Apesar das solturas, as investigações continuam. A decisão judicial não significa encerramento do caso nem confirmação de inocência definitiva, mas apenas uma mudança na situação cautelar dos investigados.
Quem continua sendo procurado?
Um dos alvos da operação que não foi localizado continua com ordem de prisão ativa.
Segundo informações divulgadas sobre o caso, o empresário Victor Henrique de Oliveira Shimada teve a prisão convertida em preventiva e permanece foragido.
A investigação também envolve suspeitas relacionadas a um esquema de lavagem de dinheiro e movimentações financeiras atribuídas aos investigados.
Qual é a relação do caso com as sanções dos Estados Unidos?
As sanções aplicadas pelos Estados Unidos fazem parte de uma estratégia internacional contra pessoas e empresas suspeitas de oferecer suporte financeiro a organizações criminosas.
No caso de Stella, a medida americana colocou o nome dela no centro de uma investigação que já estava sendo conduzida pelas autoridades brasileiras.
A Polícia Federal informou que a operação brasileira já estava em andamento e tinha como objetivo aprofundar a apuração sobre possíveis crimes financeiros.
O que acontece agora?
Com a soltura dos investigados, o processo segue em andamento.
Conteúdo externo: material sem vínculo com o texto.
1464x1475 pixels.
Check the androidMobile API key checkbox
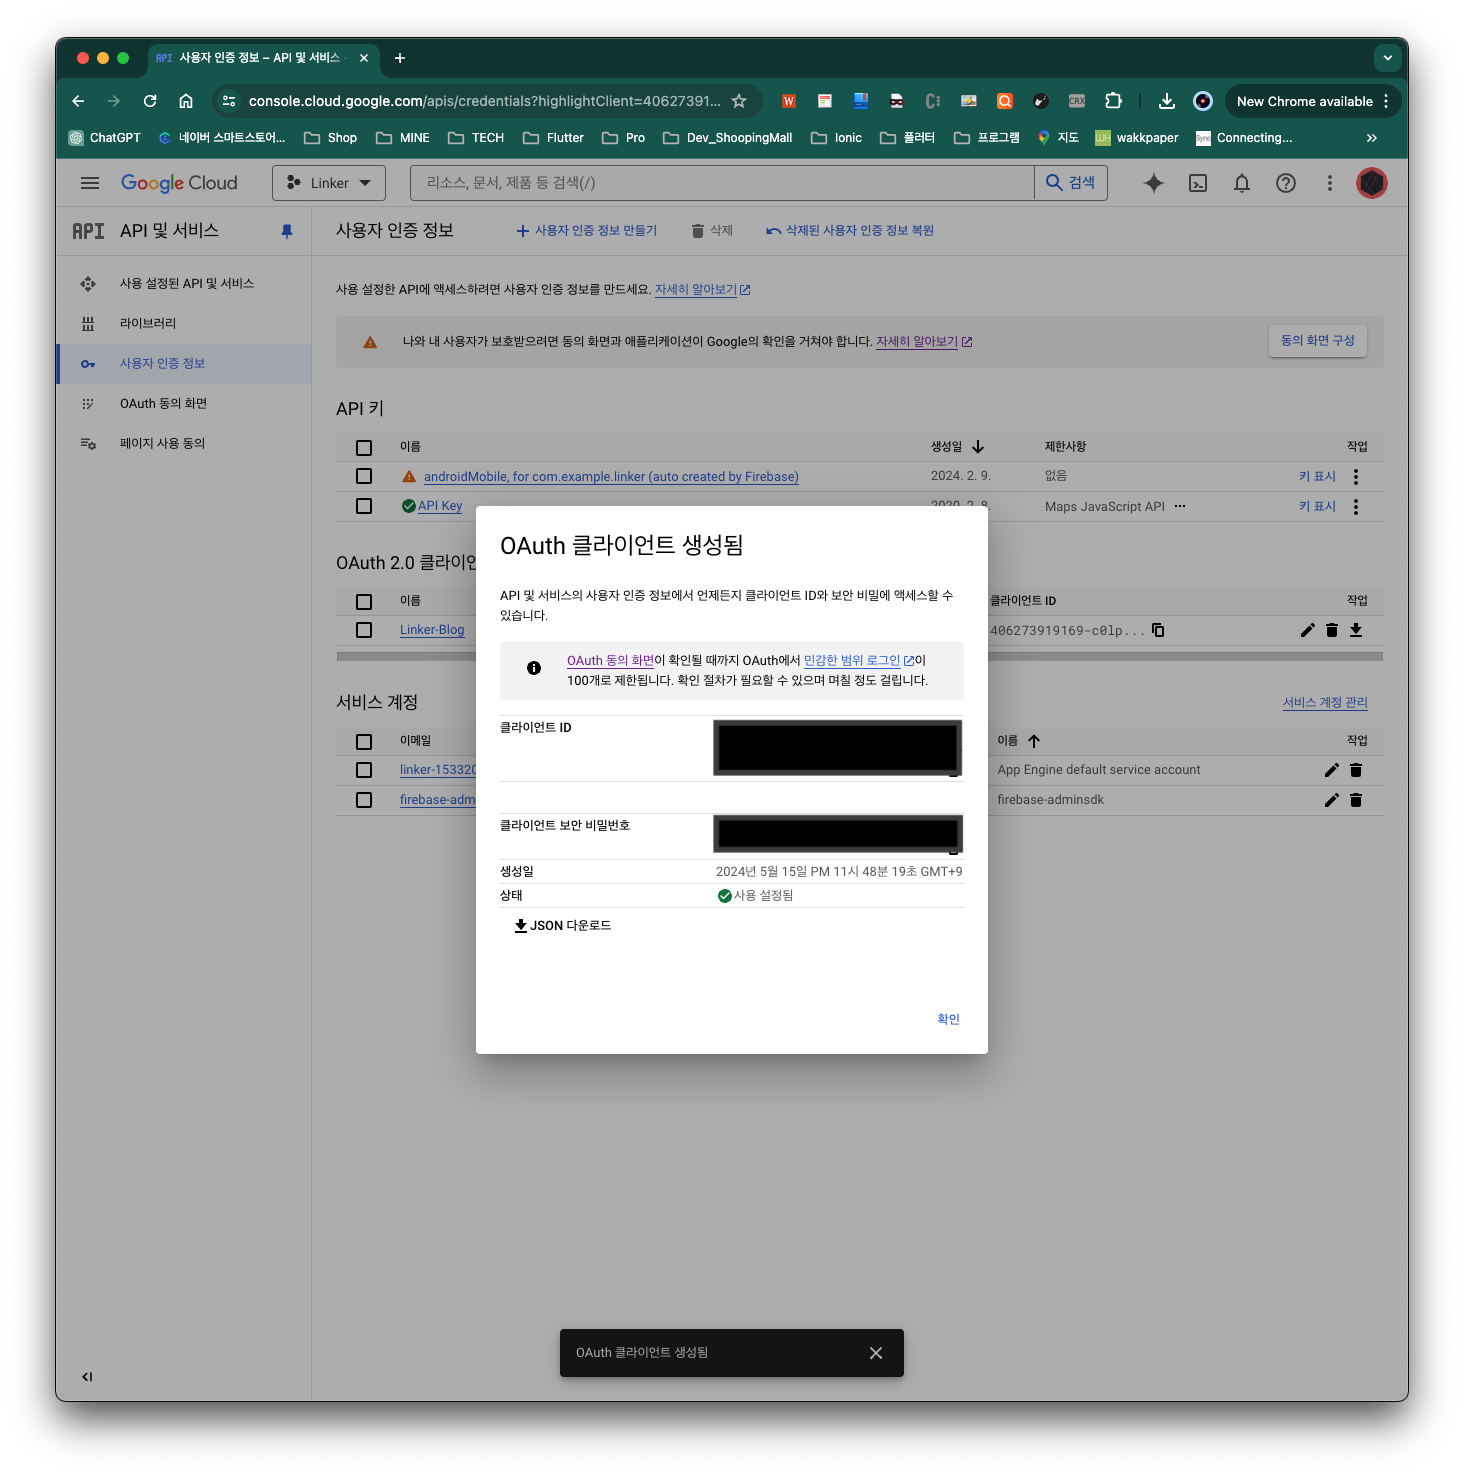point(364,477)
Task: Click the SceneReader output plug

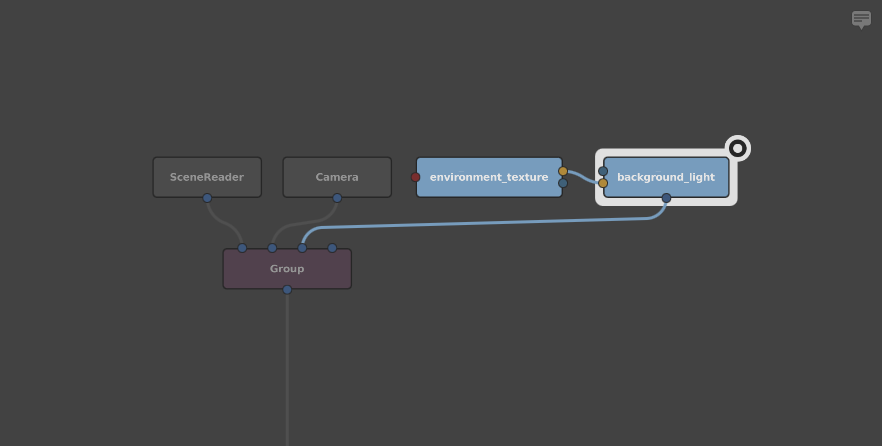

A Polícia Federal deve continuar analisando documentos, informações financeiras e outros elementos reunidos durante a operação.
A Justiça ainda poderá tomar novas decisões conforme o avanço das investigações e a apresentação de novas provas.
Entenda o contexto
O caso ganhou destaque após a atuação conjunta de autoridades brasileiras e americanas contra suspeitas de movimentações financeiras relacionadas ao crime organizado.
A investigação mira possíveis estruturas usadas para lavagem de dinheiro e ocultação de patrimônio. Entre os alvos estava Stella Stefanie Nunes Henrique de Oliveira, que passou a ser conhecida publicamente após entrar na lista de pessoas sancionadas pelos Estados Unidos.
A prisão realizada pela Polícia Federal aumentou a repercussão do caso, mas a decisão posterior da Justiça de liberar os investigados mostrou que a análise judicial sobre necessidade de manter uma prisão cautelar depende dos elementos apresentados no processo.